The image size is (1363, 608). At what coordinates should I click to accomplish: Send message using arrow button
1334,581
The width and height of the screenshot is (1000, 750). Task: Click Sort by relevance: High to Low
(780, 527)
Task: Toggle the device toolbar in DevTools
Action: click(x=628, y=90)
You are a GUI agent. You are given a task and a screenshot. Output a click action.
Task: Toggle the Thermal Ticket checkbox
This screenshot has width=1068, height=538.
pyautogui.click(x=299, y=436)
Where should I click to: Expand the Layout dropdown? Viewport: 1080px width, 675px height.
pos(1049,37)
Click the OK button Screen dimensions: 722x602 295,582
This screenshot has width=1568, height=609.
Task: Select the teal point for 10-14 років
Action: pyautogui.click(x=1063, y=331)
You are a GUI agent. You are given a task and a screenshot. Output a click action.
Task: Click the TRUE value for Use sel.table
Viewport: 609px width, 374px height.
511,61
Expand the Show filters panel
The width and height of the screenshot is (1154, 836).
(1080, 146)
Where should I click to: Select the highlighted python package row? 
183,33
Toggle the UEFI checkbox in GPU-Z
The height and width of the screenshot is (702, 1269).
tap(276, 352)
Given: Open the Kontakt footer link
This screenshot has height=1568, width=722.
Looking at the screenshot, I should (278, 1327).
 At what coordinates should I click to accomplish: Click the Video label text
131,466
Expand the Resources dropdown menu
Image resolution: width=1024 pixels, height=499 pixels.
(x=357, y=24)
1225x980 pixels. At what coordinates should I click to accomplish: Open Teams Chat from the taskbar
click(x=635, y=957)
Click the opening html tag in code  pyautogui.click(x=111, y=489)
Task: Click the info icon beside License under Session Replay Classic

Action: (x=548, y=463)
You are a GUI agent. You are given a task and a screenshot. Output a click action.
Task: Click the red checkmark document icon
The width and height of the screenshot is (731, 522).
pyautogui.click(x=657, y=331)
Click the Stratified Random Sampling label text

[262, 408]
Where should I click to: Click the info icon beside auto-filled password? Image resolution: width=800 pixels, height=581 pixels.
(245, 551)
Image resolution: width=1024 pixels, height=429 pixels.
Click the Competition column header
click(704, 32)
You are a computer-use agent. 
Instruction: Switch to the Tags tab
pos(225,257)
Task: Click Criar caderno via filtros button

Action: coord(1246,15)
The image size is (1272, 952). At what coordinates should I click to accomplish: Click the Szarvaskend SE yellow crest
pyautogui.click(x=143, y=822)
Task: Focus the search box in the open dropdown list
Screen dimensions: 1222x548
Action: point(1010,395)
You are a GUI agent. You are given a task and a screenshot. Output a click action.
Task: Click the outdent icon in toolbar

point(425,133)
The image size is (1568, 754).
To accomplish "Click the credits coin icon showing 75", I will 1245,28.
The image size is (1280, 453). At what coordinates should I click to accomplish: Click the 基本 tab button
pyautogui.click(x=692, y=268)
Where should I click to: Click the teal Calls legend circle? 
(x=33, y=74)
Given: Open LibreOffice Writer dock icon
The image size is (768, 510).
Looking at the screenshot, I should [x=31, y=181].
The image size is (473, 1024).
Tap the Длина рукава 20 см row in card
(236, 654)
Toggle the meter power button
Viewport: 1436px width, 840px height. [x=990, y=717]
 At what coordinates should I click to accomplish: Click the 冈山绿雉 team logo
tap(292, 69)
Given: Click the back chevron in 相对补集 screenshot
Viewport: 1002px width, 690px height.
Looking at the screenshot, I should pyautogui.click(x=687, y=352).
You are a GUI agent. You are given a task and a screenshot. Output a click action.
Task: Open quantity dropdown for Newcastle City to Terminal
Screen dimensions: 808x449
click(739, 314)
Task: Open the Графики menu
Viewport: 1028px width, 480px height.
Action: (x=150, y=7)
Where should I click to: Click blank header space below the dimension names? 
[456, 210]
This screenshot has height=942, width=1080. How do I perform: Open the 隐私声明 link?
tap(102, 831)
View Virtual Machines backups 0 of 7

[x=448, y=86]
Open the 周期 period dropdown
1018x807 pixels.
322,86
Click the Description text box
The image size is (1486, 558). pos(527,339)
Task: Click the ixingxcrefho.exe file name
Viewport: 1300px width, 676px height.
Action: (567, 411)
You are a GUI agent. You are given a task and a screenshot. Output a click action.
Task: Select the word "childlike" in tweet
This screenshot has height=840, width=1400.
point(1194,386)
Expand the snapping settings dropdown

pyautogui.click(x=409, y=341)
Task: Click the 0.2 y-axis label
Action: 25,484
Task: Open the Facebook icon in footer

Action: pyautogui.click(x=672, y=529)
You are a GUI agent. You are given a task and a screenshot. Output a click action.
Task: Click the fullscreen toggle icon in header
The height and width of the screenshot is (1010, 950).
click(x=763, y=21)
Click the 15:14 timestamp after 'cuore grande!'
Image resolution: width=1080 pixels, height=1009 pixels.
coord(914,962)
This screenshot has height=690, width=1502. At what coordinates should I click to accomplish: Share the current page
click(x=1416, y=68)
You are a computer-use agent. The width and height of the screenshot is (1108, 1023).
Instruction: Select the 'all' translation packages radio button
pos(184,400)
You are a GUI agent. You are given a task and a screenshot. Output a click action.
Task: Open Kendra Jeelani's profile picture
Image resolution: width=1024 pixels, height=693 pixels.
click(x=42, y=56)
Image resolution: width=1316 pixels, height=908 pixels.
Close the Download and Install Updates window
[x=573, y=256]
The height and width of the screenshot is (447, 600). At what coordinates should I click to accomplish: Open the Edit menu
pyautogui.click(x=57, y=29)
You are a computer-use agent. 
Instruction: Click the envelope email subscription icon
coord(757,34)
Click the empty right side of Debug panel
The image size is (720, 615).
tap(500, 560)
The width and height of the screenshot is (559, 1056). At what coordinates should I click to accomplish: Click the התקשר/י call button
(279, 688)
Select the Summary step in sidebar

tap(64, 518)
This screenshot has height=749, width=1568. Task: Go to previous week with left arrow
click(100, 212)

- [Work instruction]:
Look above for the line with "Given: Open the Kontakt footer link"; retype exactly that line, every line after it up to the line with "Click the opening", and that line too, nothing else.

- [Response to the task]:
Given: Open the Kontakt footer link
This screenshot has height=1568, width=722.
Looking at the screenshot, I should (278, 1327).
 At what coordinates should I click to accomplish: Click the Video label text
131,466
Expand the Resources dropdown menu
Image resolution: width=1024 pixels, height=499 pixels.
(x=357, y=24)
1225x980 pixels. At what coordinates should I click to accomplish: Open Teams Chat from the taskbar
click(x=635, y=957)
Click the opening html tag in code  pyautogui.click(x=111, y=489)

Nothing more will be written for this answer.